A coyote fur throw accents the bed in Phil Long’s new residence at The Mayo Hotel. He has created a luxurious feeling in this area of the loft.

Photography by Scott Johnson, Hawks Photography

Phil Long, an iconic designer, is a master at decorating homes and producing events locally and internationally. This year, for Valentine’s Day, he has a celebration planned for some of his closest friends – ages 21 to 81.

The setting is his new bi-level loft in Tulsa’s historic Mayo Hotel, where he moved recently after downsizing from a longtime residence near Philbrook Museum of Art. After waiting for a loft for several years, he is ecstatic to call the Mayo his new home.

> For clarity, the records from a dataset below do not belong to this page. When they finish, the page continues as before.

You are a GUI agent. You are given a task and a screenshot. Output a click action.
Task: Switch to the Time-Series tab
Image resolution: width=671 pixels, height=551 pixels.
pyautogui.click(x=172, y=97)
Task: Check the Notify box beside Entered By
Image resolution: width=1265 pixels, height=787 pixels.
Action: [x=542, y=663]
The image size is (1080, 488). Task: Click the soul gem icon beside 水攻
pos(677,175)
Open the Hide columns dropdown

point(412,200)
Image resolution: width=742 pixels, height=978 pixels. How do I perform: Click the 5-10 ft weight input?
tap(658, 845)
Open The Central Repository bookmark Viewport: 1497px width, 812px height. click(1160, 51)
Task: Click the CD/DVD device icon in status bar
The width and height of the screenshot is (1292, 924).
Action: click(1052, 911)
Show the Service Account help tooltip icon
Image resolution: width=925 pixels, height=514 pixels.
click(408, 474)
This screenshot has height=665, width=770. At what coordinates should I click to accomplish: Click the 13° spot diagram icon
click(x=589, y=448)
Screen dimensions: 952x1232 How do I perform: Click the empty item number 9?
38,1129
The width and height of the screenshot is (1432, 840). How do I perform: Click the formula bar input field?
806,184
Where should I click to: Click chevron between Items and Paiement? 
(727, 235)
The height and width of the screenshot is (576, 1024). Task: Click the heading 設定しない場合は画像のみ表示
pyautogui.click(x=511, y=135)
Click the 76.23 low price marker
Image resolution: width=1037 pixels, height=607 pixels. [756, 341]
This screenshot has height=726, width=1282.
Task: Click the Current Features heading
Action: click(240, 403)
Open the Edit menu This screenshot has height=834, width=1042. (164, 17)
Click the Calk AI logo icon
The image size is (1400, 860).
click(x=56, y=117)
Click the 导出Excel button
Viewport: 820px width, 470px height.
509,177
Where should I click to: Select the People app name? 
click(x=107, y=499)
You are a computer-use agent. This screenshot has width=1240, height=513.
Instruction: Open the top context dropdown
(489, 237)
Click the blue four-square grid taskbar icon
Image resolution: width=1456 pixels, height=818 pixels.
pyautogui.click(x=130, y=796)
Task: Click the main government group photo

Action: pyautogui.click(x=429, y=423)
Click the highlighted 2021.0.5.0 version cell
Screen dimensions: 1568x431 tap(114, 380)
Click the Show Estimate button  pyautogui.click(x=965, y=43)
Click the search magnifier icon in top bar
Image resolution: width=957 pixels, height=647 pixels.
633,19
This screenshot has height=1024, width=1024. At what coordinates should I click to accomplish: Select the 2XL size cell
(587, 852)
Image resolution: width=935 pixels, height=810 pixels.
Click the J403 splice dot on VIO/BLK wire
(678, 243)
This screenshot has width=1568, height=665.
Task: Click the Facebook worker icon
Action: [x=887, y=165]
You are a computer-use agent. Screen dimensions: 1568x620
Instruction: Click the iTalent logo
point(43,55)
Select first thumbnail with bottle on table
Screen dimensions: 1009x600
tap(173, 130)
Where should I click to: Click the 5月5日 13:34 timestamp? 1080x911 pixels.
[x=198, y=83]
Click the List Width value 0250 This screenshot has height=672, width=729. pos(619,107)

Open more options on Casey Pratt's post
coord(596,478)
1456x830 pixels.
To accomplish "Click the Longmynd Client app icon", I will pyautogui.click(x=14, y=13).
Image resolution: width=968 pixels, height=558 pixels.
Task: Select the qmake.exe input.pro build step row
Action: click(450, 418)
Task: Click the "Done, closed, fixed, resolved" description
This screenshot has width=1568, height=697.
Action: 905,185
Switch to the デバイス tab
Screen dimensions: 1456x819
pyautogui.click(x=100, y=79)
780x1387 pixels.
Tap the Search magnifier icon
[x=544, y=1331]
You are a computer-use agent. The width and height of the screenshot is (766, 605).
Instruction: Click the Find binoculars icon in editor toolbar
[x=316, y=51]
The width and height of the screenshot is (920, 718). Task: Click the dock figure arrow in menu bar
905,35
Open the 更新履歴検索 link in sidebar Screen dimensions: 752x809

“For this party, my personal atmosphere will be 50 shades of pink,” says Long, making a pun on the racy yet popular Fifty Shades of Grey book and movie series. “Like so many others, I have slung tones – shades – of gray and neutrals from coast to coast. Red is overdone, especially on the day we celebrate love for one another.”

Ever the hospitable host, Long looks to a Valentine event in his loft featuring classic Dom Perignon Champagne and a mix of imported chocolates.

Long blames “tired elves” for splashing too much red too early for Christmas decorations.

“I chose pink as my color theme for this event, just to tempt the attendees to be daring,” he says. “It’s important to stay ahead of the curve. Pink lights create a soft, inviting statement.”

Long believes “Valentine’s Day celebrations are now in vogue. The evening doesn’t have to be romantic, just have flair. I’m having a diverse group of friends drop in for the evening, and that’s an effortless way to celebrate this occasion. This only requires a modicum of style and creativity.”

The evening is destined to be memorable. He’s calling this year’s party “Dom and Desserts,” and among the fare planned for his guests are exquisite chocolates from Glacier Confection and Dom Perignon Champagne from Ranch Acres.

At the end of the evening on Valentine’s Day, Long says his guests will carry the party to either the Mayo’s penthouse bar or the rooftop terrace, which boasts “a fantastic view of downtown Tulsa, especially at sunset.”

A cozy seating area includes a comfortable chair, an upright drawing board and a Hollywood-style kleig light among Long’s travel treasures.

Guests find a sophisticated atmosphere in Long’s new home. He has decorated the apartment in traditional shades of taupe, beige and hues of white. The studio loft includes a steel staircase, a wire railing surrounding the upper level and LED lighting, all contemporary contrasts to traditional, classic design. He prefers to accent his neutral palette with black.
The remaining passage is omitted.